## [SET EXERCISE]
Rewrite the entries from the line containing "Task: Target the" through the end of the entries, both included, replacing "nameplate" with "label" and leaving everything else unchanged. Leave the pictures out of your answer.

----------------------------------------

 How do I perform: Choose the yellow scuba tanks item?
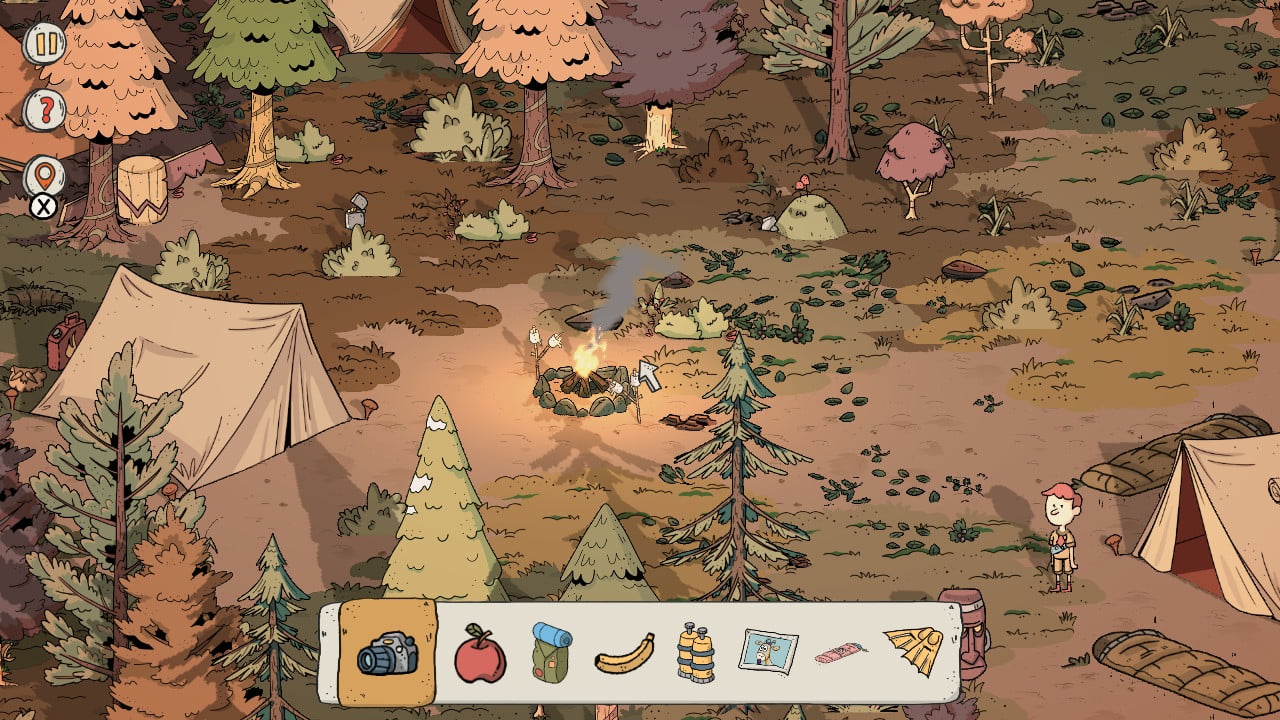click(695, 654)
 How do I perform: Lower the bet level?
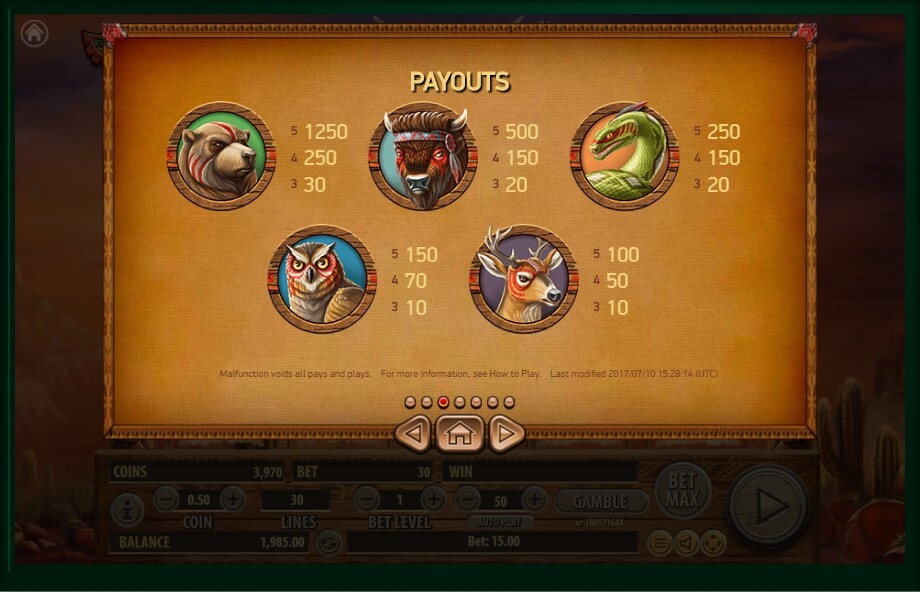367,499
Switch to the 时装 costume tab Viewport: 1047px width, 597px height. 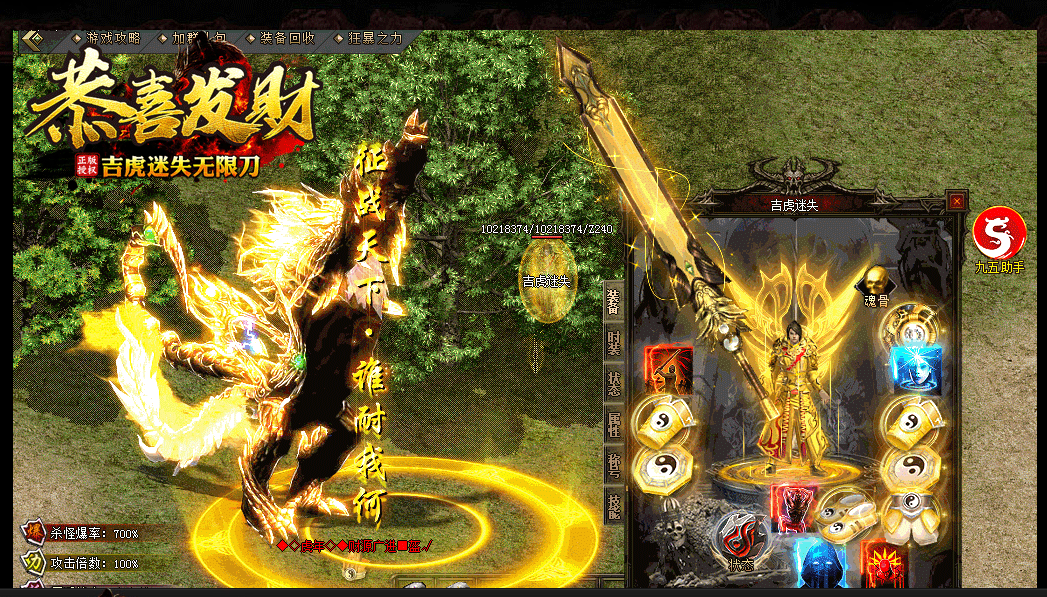614,343
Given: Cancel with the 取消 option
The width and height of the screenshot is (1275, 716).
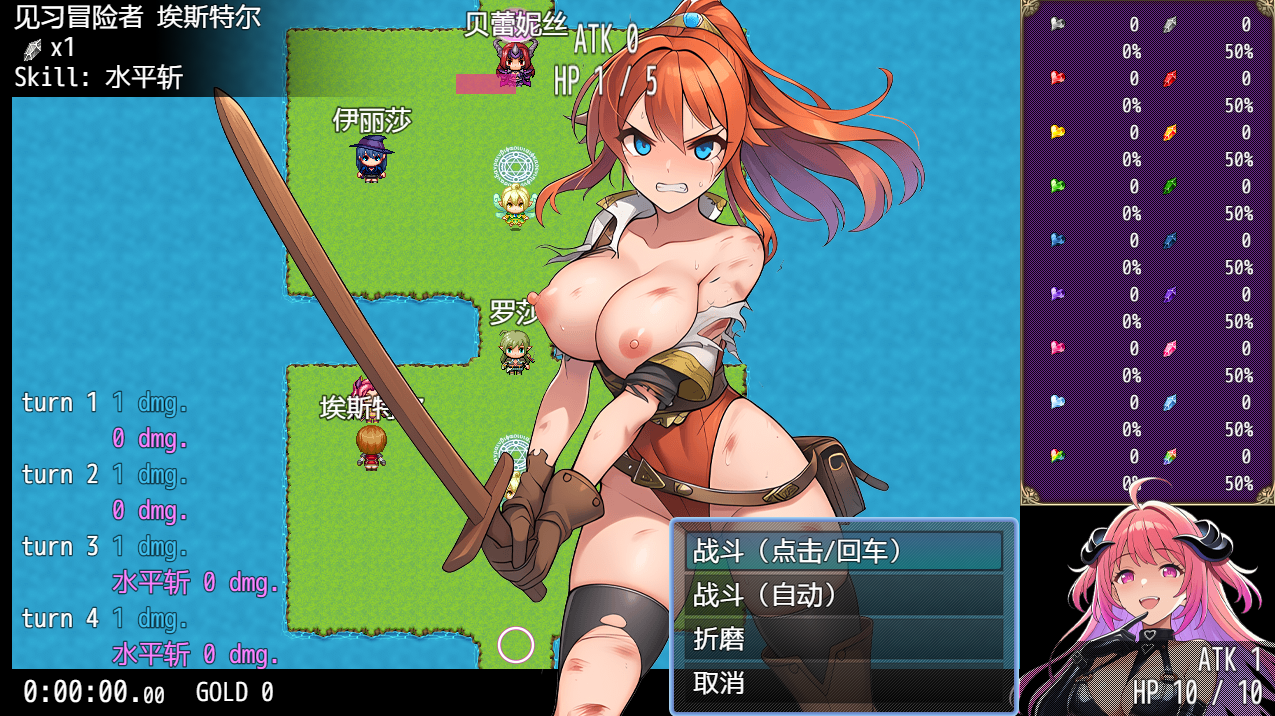Looking at the screenshot, I should tap(843, 683).
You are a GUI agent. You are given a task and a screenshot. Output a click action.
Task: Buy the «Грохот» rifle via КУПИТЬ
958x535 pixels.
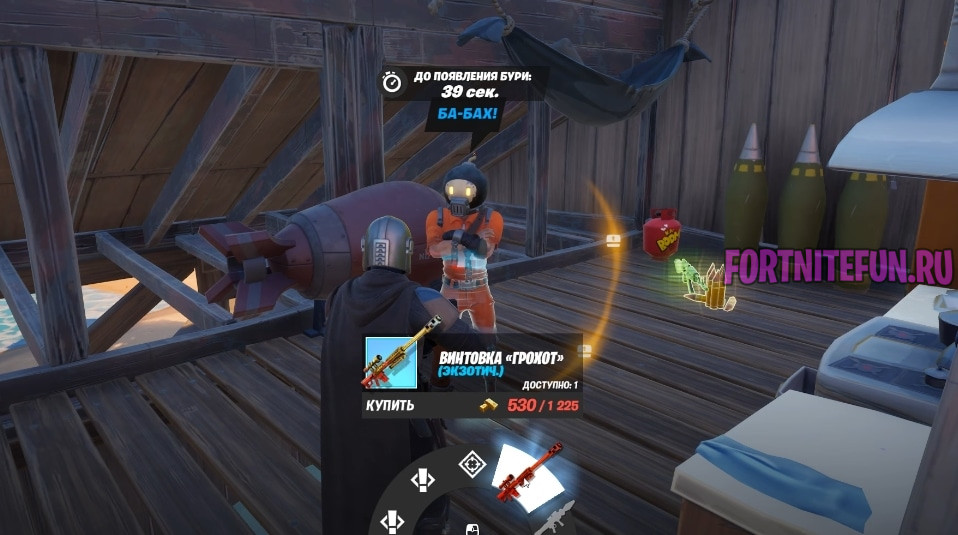click(390, 406)
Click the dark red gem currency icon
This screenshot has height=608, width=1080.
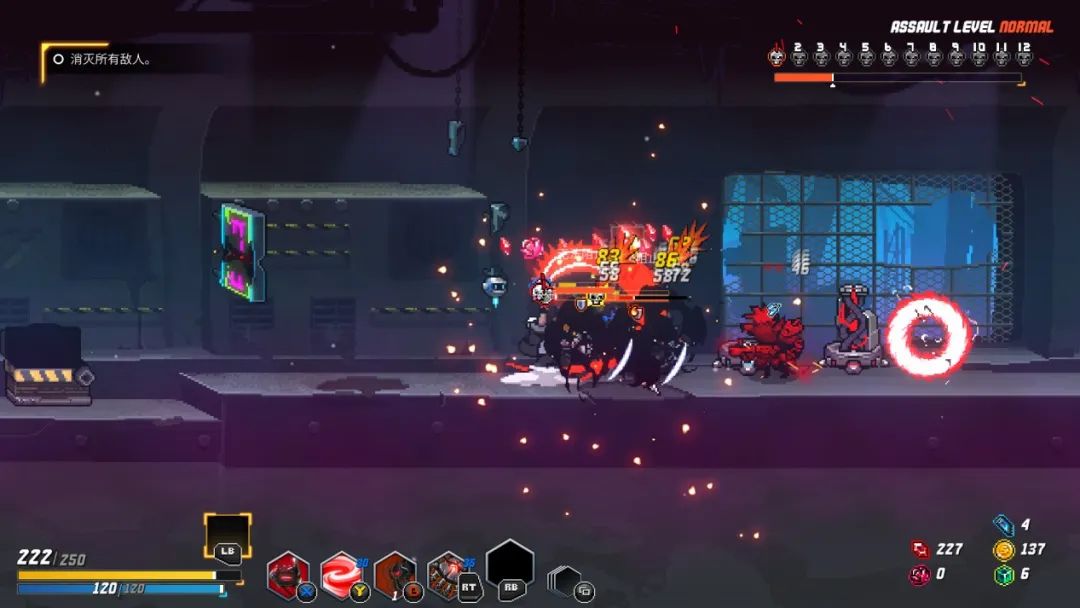(920, 574)
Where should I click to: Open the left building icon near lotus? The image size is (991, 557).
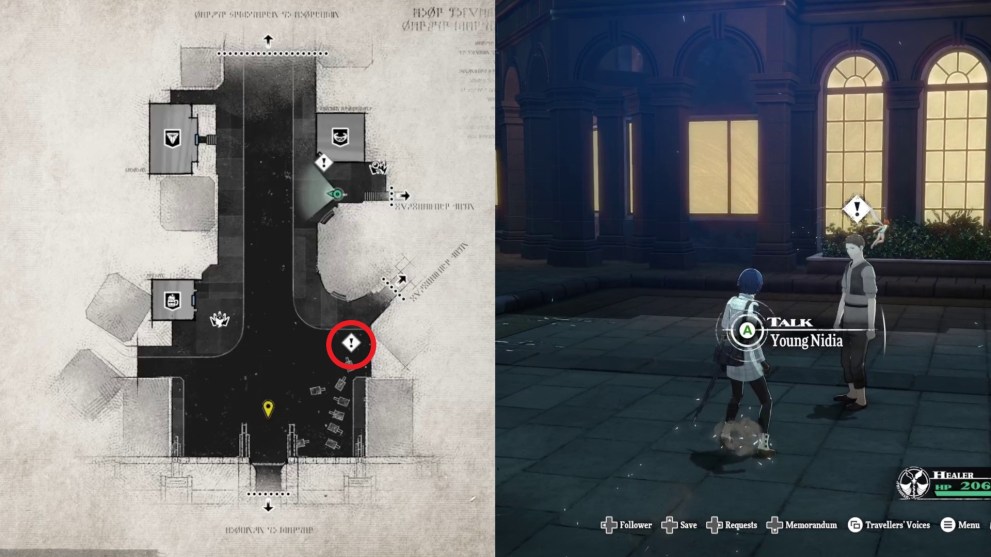tap(171, 299)
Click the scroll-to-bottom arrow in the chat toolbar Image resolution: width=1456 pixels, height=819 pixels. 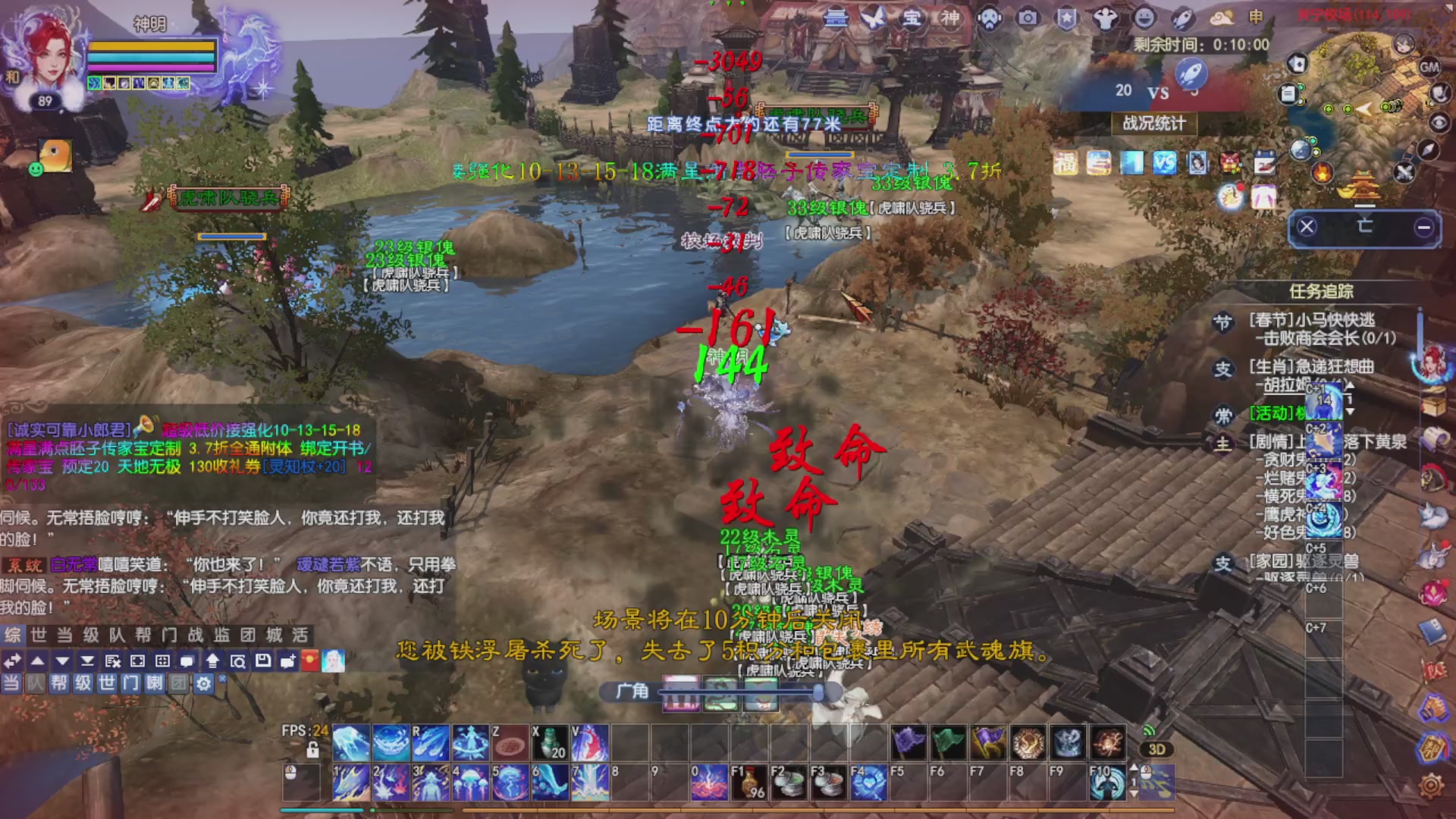(x=88, y=661)
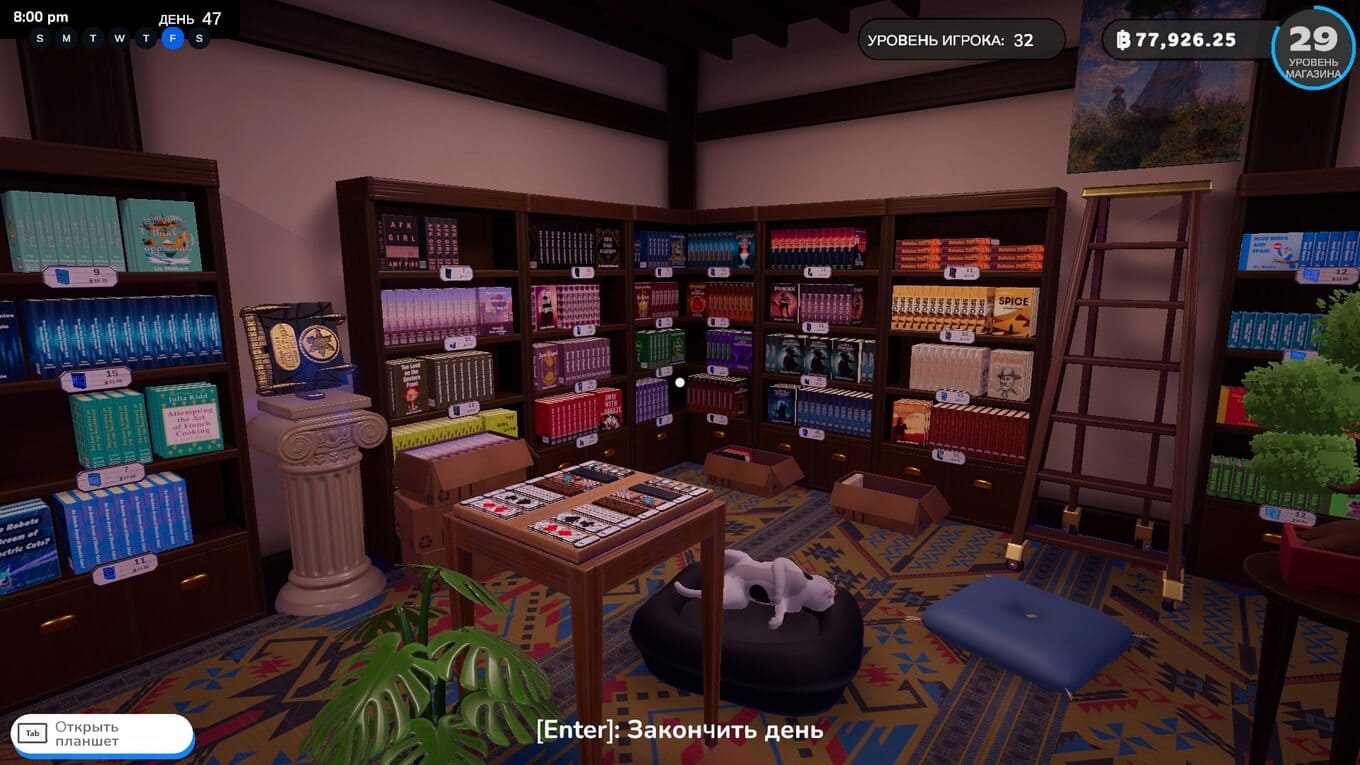Image resolution: width=1360 pixels, height=765 pixels.
Task: Click the store level 29 circular badge
Action: pos(1312,47)
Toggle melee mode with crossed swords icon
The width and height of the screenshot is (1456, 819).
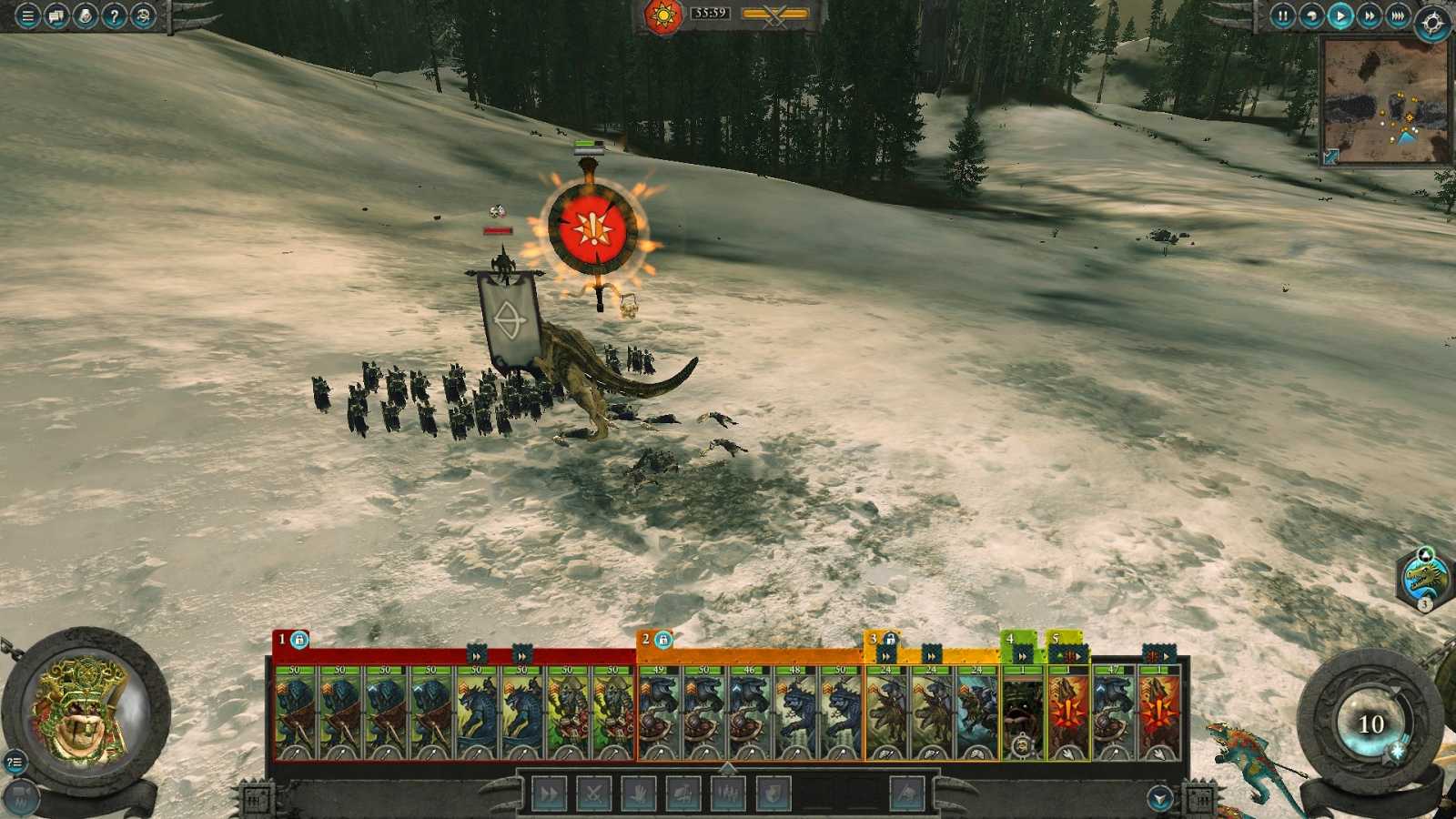[593, 794]
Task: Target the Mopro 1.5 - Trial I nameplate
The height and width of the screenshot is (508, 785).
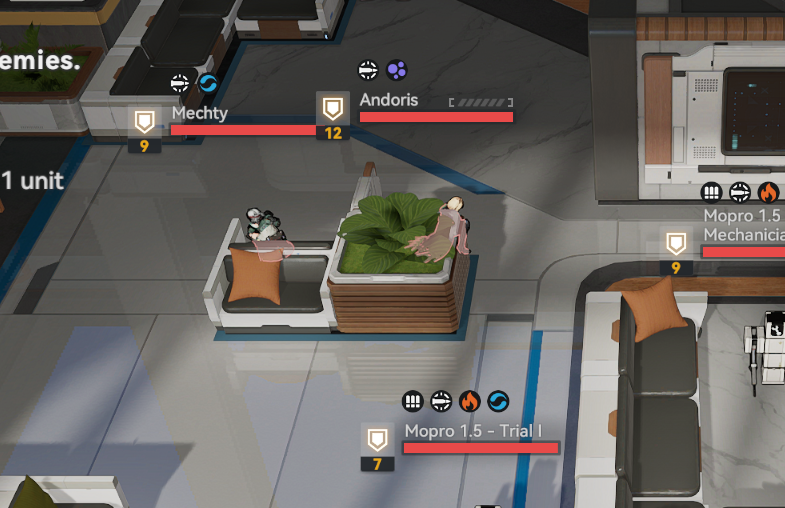Action: (473, 432)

----------------------------------------

## [THE RESPONSE]
Task: Target the Mopro 1.5 - Trial I label
The height and width of the screenshot is (508, 785).
Action: (473, 432)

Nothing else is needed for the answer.